Frist für Grube Teutschenthal läuft in den 2030er Jahren ab

Der untertägige Abbau von Kalisalz in den Jahren von 1905 bis 1982 hat in Teutschenthal ein großes Netz an unterirdischen Hohlräumen geschafft. Zur Gefahrenabwehr sowie zum Schutz oberirdische Flächen werden die unterirdischen Hohlräume durch die GTS Grube Teutschenthal Sanierungs GmbH & Co.KG verfüllt. Der Betrieb des Versatzbergwerkes unterliegt dabei laut GTS strengen Anforderungen des Arbeits- und Gesundheitsschutzes. Angeliefertes Versatzmaterial durchlaufe zunächst ein Zulassungsverfahren, bei dem auch Geruchsfreisetzungen geprüft werden. Unzulässiges Material, das erhebliche Geruchsbelästigung auslösen kann, werde zurückgewiesen und an die zuständige Behörde gemeldet. Die Uhr läuft dabei: Bis in die 2030er Jahre müsse, so GTS-Chef Schmidt, der Versatz abgeschlossen sein.

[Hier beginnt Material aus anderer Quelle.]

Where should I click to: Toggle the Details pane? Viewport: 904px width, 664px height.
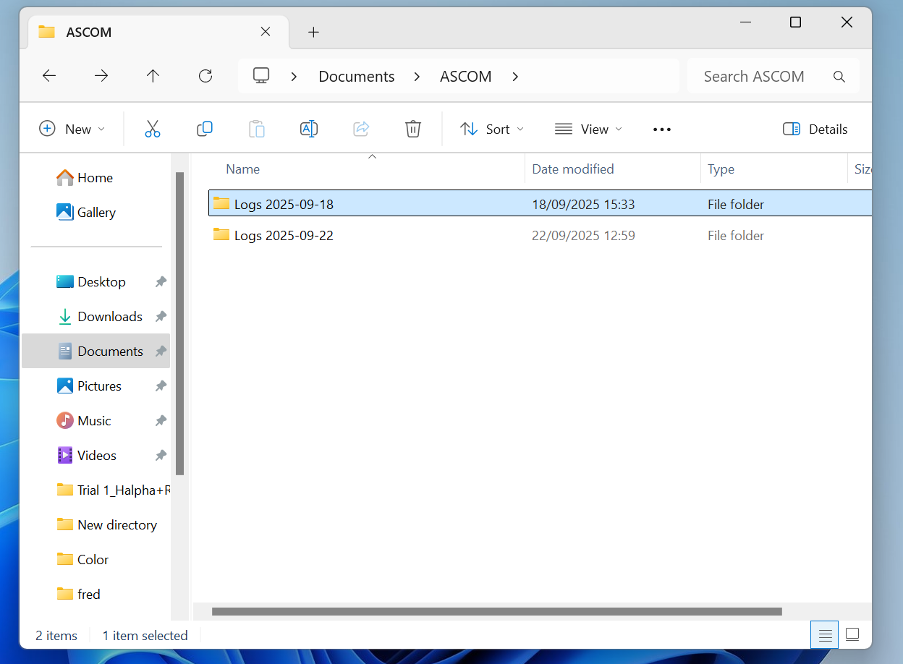[815, 129]
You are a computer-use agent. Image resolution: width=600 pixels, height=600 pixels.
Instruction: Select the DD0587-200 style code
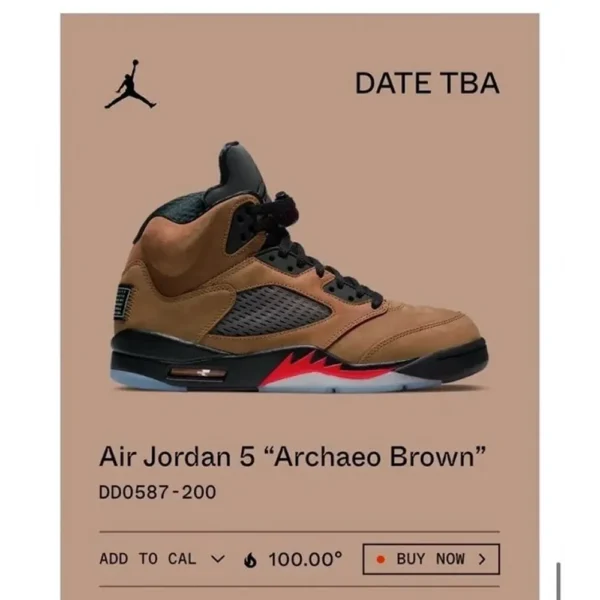[x=157, y=492]
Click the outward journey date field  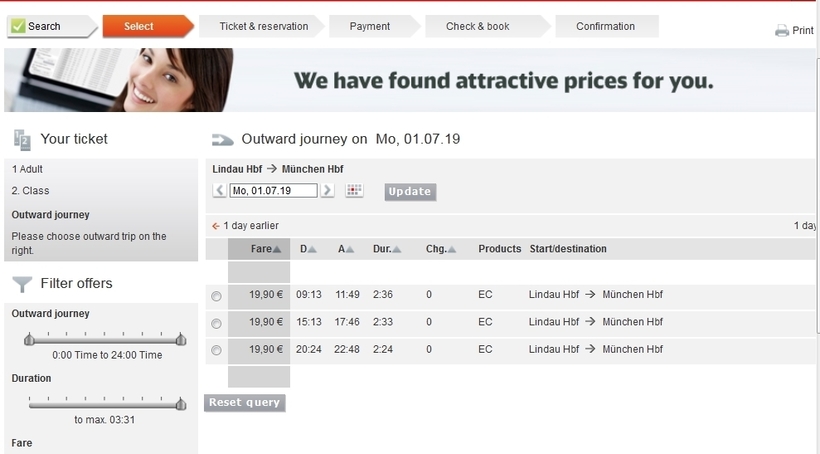point(273,190)
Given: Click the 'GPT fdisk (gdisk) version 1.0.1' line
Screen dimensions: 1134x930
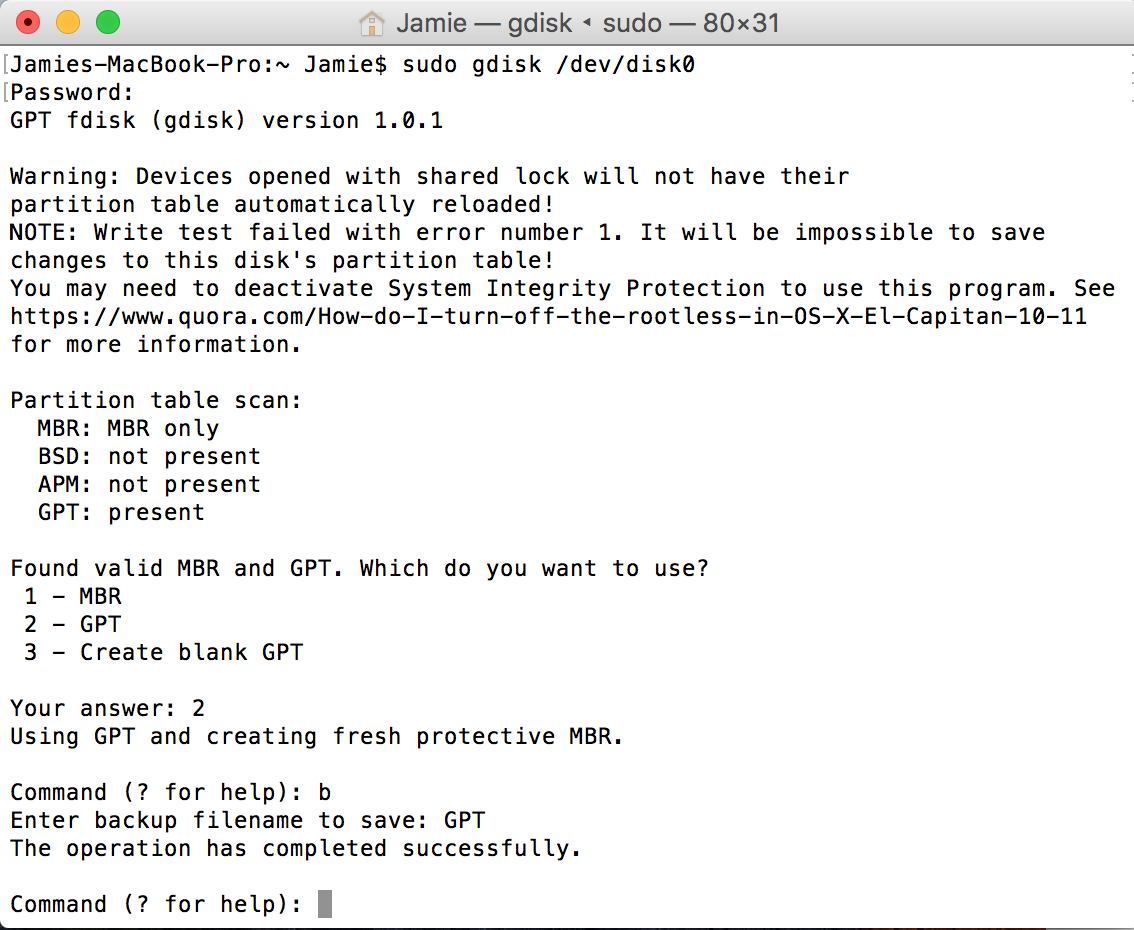Looking at the screenshot, I should pos(226,121).
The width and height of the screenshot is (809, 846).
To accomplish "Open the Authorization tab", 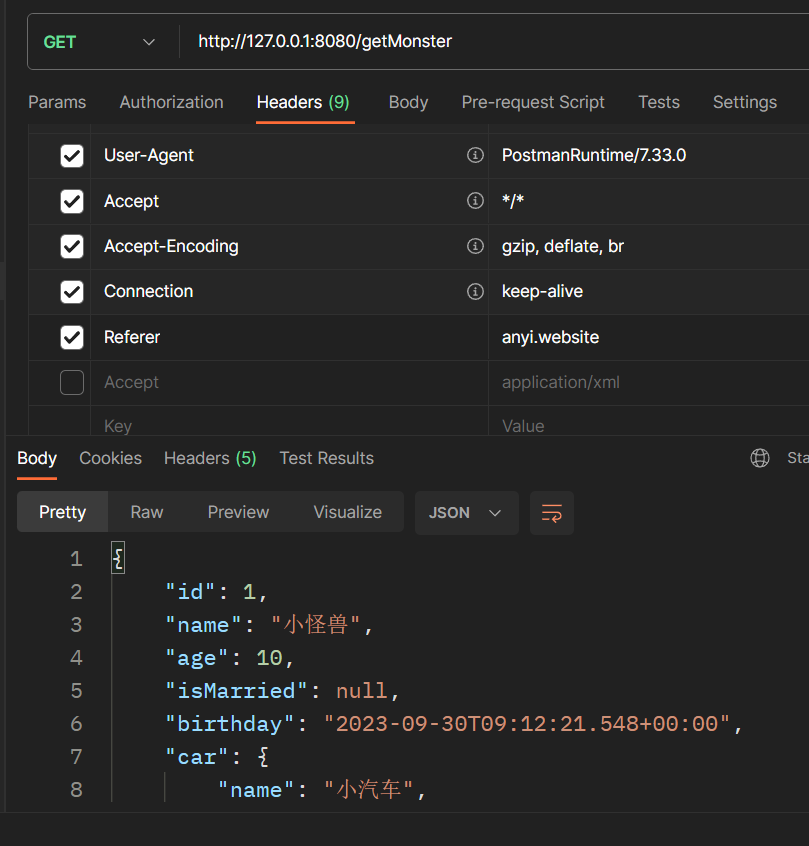I will [x=171, y=102].
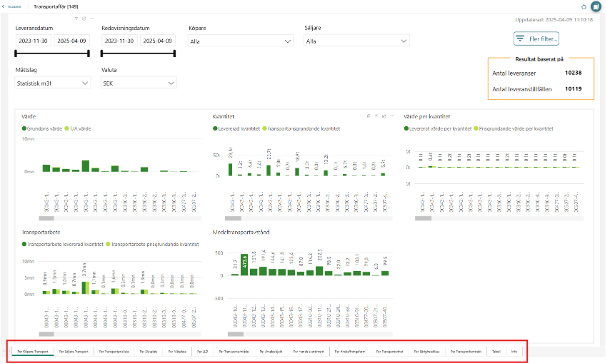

Ab dann könne die Standsicherheit der unterirdischen Anlagen nicht mehr gewährleistet werden, hätten Untersuchungen des Bergamtes ergeben. 1996 war die Grube Teutschenthal von einem Gebirgsschlag betroffen, der ein Beben der Stärke 5,5 auf der Richterskala zur Folge hatte. 2002 und 2003 brannte Abfall unter Tage.